The number of patients enrolled in the Registry (www.registromyh9.org) is continuously growing. Since its institution in 2007, 578 patients have been evaluated for a suspected MYH9-RD and in 190 of them the diagnosis has been confirmed at the molecular level. Our case series now includes patients with 29 different mutations at 22 different positions of the MYH9 protein: 19 are missense, 8 nonsense or frameshift, one is an in frame deletion, and one is the first duplication responsible for this disorder. Due to the recent opening to foreign institutions, the Registry now comprises patients from 17 countries.
During the last 12 months, 18 different groups published six papers based on the case series of the Registry. Three articles described novel MYH9 mutations (Eur J Haematol. 2009 Dec 11 - Platelets 2009;20:598-602 - Eur J Med Genet. 2009;52:191-4), one identified defective proplatelet formation as the pathogenetic mechanism of thrombocytopenia in MYH9-RD (Thromb Haemost. 2009;102:90-6) and another one identified some parameters of platelet size that can be useful in differentiating MYH9-RD, as well as other inherited thrombocytopenias, from ITP (J Thromb Haemost. 2009;7:2131-6). Finally, one paper measured the diagnostic power of immunofluorescence analysis of MYH9 protein distribution in neutrophils and concluded that this screening test is the best tool for diagnosing MYH9-RD (Thromb Haemost. 2010 Feb 19; 103).
The clinical trial on the thrombopoietin mimetic Eltrombopag in MYH9-RD is still enrolling patients and we foresee the close of the study before the end of 2010. Preliminary results are encouraging and we are confident that final analysis will show for the first time that increasing platelet count in inherited thrombocytopenias by a pill is an actual possibility.
The clinical study on cochlear implant in deaf patients is ongoing. Two cases received this treatment and both of them had fantastic results. Although the experience is still limited, cochlear implant seems to work very well in MYH9-RD and we suggest that this treatment have to be considered for all deaf patients. Since otolaryngologists of the IRCCS Policlinico San Matteo Foundation of Pavia are very experienced in this type of surgery, we suggest that you contact the Registry to arrange a consultation in case your deaf patients are willing to reach Pavia.
We are approaching the patients' number required for extending the genotype/phenotype correlations identified and described by the Registry in 2008 (Hum Mutat. 2008;29:409-17). We believe that the statistical analysis of 200 well characterized patients will greatly improve our ability to predict whether patients are at risk of deafness, cataracts and/or renal failure. However, to reach this goal we need the clinical and laboratory data of all new patients, as well as an updating on the clinical course of patients that have been enrolled in the past. Each centre will receive the list of the data we are waiting for in the next future.
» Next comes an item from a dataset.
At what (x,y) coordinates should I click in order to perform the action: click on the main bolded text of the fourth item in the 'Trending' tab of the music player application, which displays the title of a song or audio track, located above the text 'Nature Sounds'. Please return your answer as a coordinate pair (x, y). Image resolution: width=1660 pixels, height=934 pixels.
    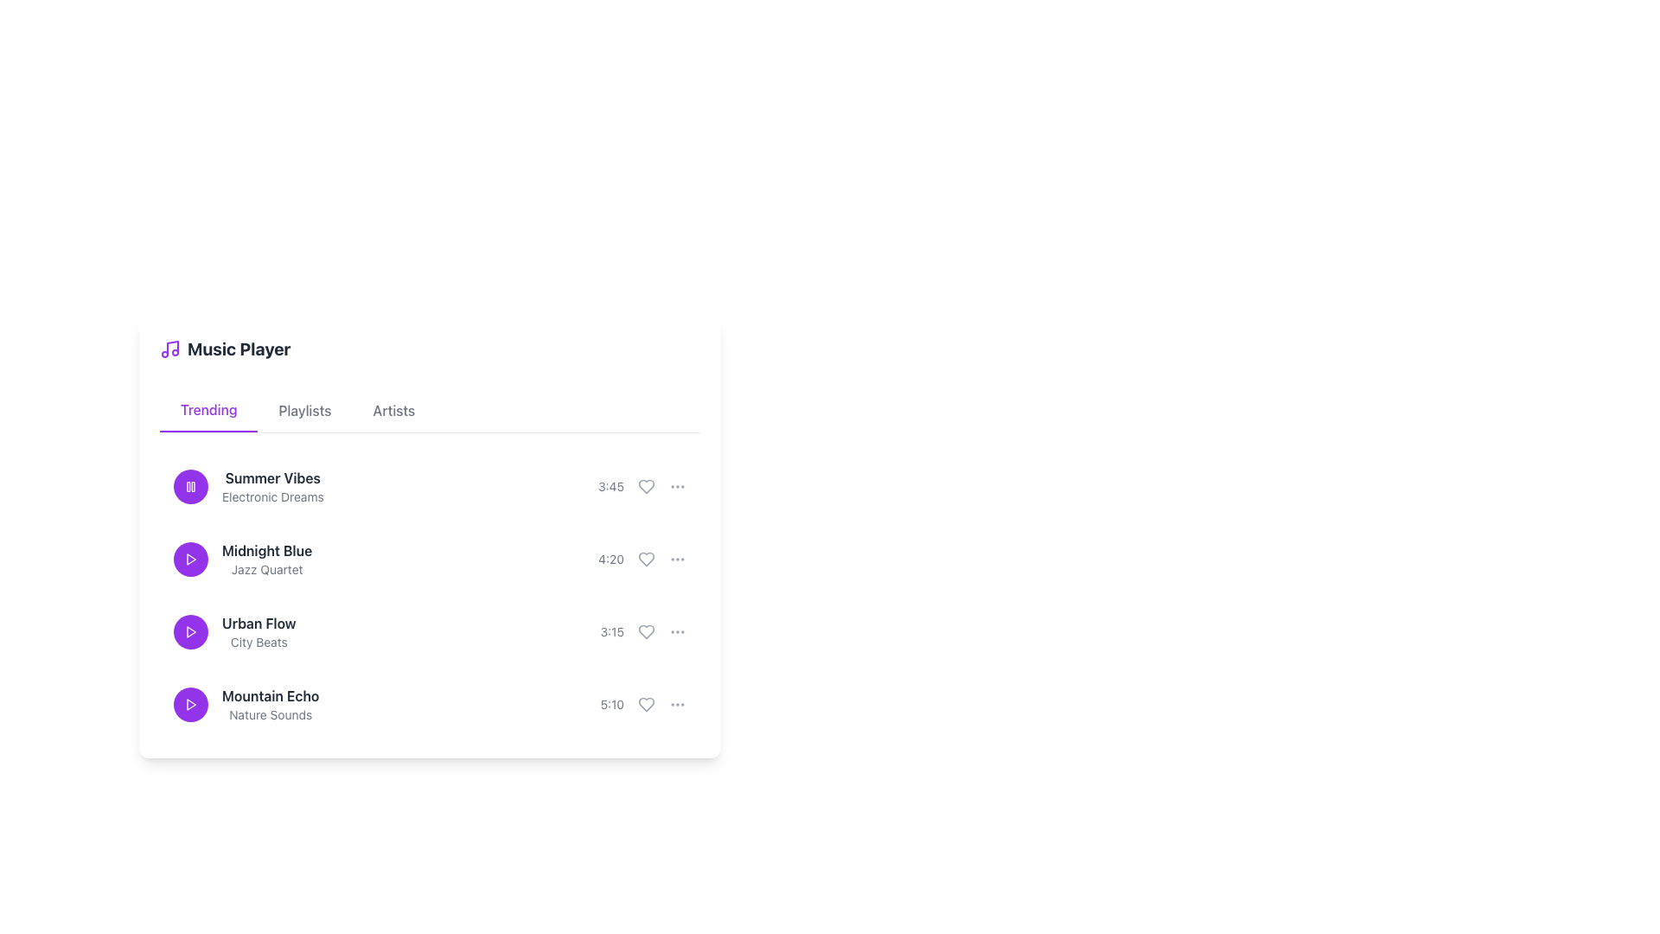
    Looking at the image, I should click on (270, 695). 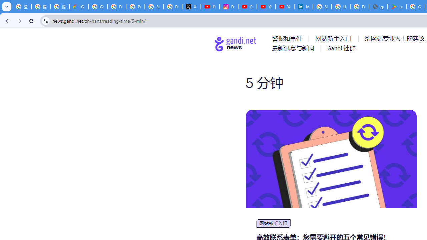 I want to click on 'Sign in - Google Accounts', so click(x=322, y=7).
Despite the present cutback of founding for scientific research in Italy, the Registry will continue to perform the screening test for MYH9-RD and the search for MYH9 mutations free of charge. Moreover, also sample shipping will be at expense of the Registry for Italian patients. So, the Registry will continue to be an important resource for all the people involved in clinical and/or research studies on MYH9-RD.
Since the Registry intends to be an open resource, do not hesitate to propose new studies and new activities.